10 December, 2010

Exercise and the brutal irony of my painful existence

While I may be very physically active  I am in fact crippled by stiffness and pain so that much more often  than I'd prefer I'm popping  analgesia into my mouth.

Since I have gone off one of the primary medications for  treating the neurological pain  of Fibromyalgia  -- amitriptyline hydrochloride -- I am at the receiving  end of much more daily soreness.

Ironically the best response to this is to do a lot of exercise..and compared to my peers I do indeed do a lot of exercise. Exercise is its own analgesia and combats muscle stiffness. 

It's no pain/no pain/no pain/no gain...

Over the past few years I have anchored my exertions with a personal trainer and developed a penchant to box and lift kettlebells . 

Love them bells....

But since I have moved residence I haven't had gym access and have relied on my  other routine stalwarts -- kickbiking and walking --which I do every day.  The break had caused me to slack off lifting the bells and boxing.

However, my very good doctor -- Dr Julian -- insisted I attend an exercise physiologist. She was most   adamant about the  visit.

I complied and the guy reviewed my engagement with exercise and wrote me up a "Kettle Bell Circuit" which exploited my experience and preferences. Despite my exertions over the years, with age especially, I know that I am weak and stiff in certain areas of my challenged bod  especially the knees and hips.  The rigors of illness have ensured that because of this my stride is shortening and my ambulation slowing.

I'm like a brittle,  ageing crab, closing in on itself.

The circuit addresses some of these weaknesses. It can be completed in around 20 minutes. It requires a punching bag, kettlebells and boxing gloves.

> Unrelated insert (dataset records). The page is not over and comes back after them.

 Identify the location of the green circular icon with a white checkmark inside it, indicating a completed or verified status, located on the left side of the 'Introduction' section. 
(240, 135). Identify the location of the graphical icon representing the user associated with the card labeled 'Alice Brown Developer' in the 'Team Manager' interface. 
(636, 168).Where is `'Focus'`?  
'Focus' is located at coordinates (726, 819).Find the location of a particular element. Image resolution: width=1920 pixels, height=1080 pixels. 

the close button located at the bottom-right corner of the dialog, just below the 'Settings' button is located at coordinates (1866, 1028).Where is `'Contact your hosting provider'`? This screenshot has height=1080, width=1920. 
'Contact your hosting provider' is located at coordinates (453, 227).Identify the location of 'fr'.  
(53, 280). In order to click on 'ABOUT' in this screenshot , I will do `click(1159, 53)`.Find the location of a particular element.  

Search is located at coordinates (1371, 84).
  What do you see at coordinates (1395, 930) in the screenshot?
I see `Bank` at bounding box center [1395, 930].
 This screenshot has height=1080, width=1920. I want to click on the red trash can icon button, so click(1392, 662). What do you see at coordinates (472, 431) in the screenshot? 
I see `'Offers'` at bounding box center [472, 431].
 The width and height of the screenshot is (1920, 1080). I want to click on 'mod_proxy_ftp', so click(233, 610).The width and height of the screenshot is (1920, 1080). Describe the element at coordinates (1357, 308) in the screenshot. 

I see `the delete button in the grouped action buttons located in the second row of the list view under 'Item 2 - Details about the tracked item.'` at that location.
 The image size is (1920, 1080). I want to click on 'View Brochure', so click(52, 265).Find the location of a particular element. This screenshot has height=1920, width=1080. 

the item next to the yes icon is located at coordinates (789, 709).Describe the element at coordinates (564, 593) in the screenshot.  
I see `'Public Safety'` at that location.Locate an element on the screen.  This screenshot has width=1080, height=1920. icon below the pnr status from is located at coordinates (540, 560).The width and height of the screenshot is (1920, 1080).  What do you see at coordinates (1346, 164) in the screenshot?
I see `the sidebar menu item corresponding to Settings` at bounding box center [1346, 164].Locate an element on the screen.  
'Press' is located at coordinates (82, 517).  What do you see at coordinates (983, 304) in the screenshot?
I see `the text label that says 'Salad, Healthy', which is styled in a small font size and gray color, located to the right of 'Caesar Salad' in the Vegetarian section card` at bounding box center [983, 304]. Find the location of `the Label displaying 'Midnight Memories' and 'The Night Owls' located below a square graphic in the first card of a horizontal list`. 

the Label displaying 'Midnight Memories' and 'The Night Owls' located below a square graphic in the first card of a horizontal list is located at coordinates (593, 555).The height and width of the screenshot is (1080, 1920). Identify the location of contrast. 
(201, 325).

It makes me work hard. There is no comfort zone.

Kettle Bell Circuit 
(Reps: 1x10-12)

  1. Clean and Jerk
  2. Straight jabs (30 seconds)
  3. Deadlift
  4. Left. Right. Left Hook. (30 seconds)
  5. Front swing.
  6. Right . Left. Right Hook. (30 seconds)
  7. One arm row.
  8. Quick jabs (30 seconds)
  9. One arm bench press.
  10. Quick upper cuts. (30 seconds)
  11. Walking lunges.
  12. Upper chest stretch
  13. Lats Stretch
  14. Calf stretch.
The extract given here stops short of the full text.